Timothy Kassis b83942845c Support for aeon for time-series analysis and machine learning

2025-10-25 21:25:50 -07:00

14 KiB

Raw Blame History

Temporal Analysis: Forecasting, Anomaly Detection, and Segmentation

This reference provides comprehensive details on forecasting future values, detecting anomalies, and segmenting time series.

Forecasting

Forecasting predicts future values in a time series based on historical patterns.

Forecasting Concepts

Forecasting horizon (fh): Number of steps ahead to predict

Absolute: fh=[1, 2, 3] (predict steps 1, 2, 3)
Relative: fh=ForecastingHorizon([1, 2, 3], is_relative=True)

Exogenous variables: External features that influence predictions

Statistical Forecasters

ARIMA (AutoRegressive Integrated Moving Average)

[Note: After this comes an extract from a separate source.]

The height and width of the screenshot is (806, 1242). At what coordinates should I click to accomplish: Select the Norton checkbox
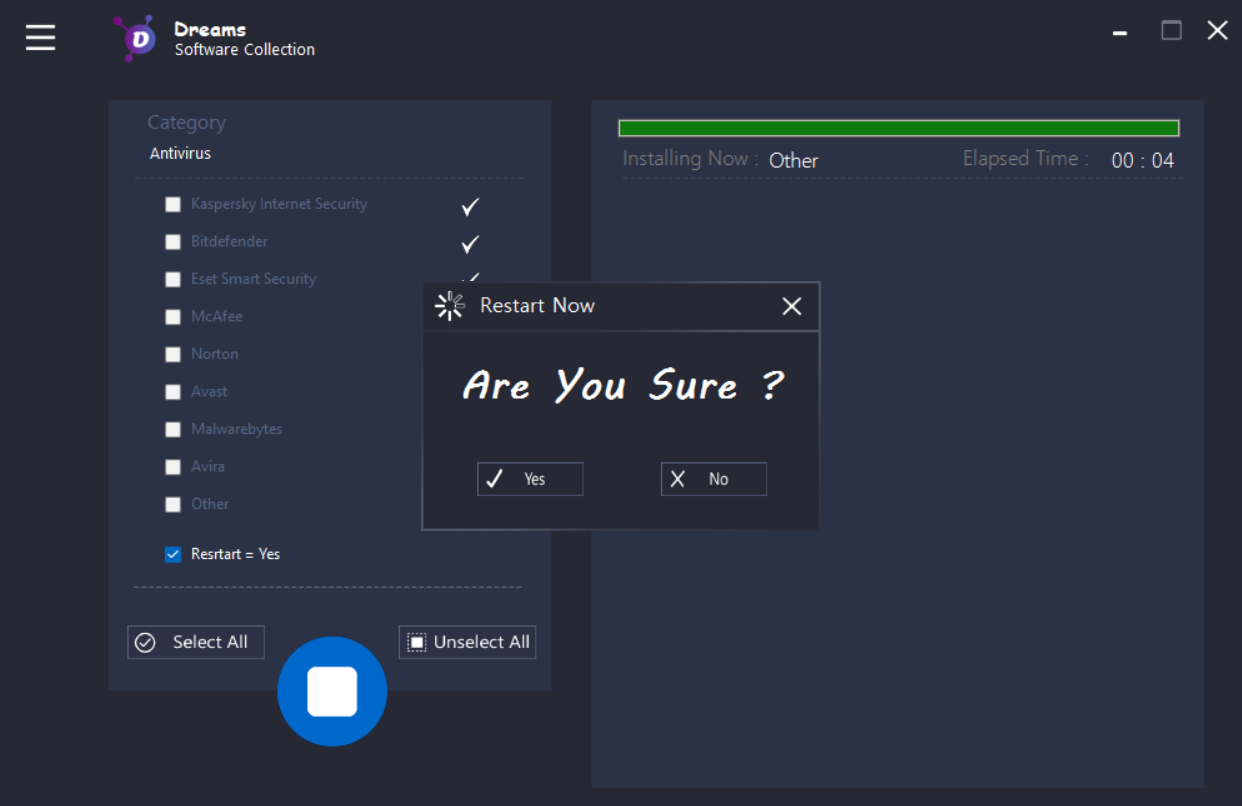pyautogui.click(x=173, y=354)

Classical time series model combining AR, differencing, and MA components:

from aeon.forecasting.arima import ARIMA

forecaster = ARIMA(
    order=(1, 1, 1),  # (p, d, q)
    seasonal_order=(1, 1, 1, 12),  # (P, D, Q, s)
    suppress_warnings=True
)
forecaster.fit(y_train)
y_pred = forecaster.predict(fh=[1, 2, 3, 4, 5])

Parameters:

p: AR order (lags)
d: Differencing order
q: MA order (moving average)
P, D, Q, s: Seasonal components

ETS (Exponential Smoothing)

State space model for trend and seasonality:

from aeon.forecasting.ets import ETS

forecaster = ETS(
    error="add",
    trend="add",
    seasonal="add",
    sp=12  # seasonal period
)
forecaster.fit(y_train)
y_pred = forecaster.predict(fh=[1, 2, 3])

Model types:

Error: "add" (additive) or "mul" (multiplicative)
Trend: "add", "mul", or None
Seasonal: "add", "mul", or None

Theta Forecaster

Simple, effective method using exponential smoothing:

from aeon.forecasting.theta import ThetaForecaster

forecaster = ThetaForecaster(deseasonalize=True, sp=12)
forecaster.fit(y_train)
y_pred = forecaster.predict(fh=np.arange(1, 13))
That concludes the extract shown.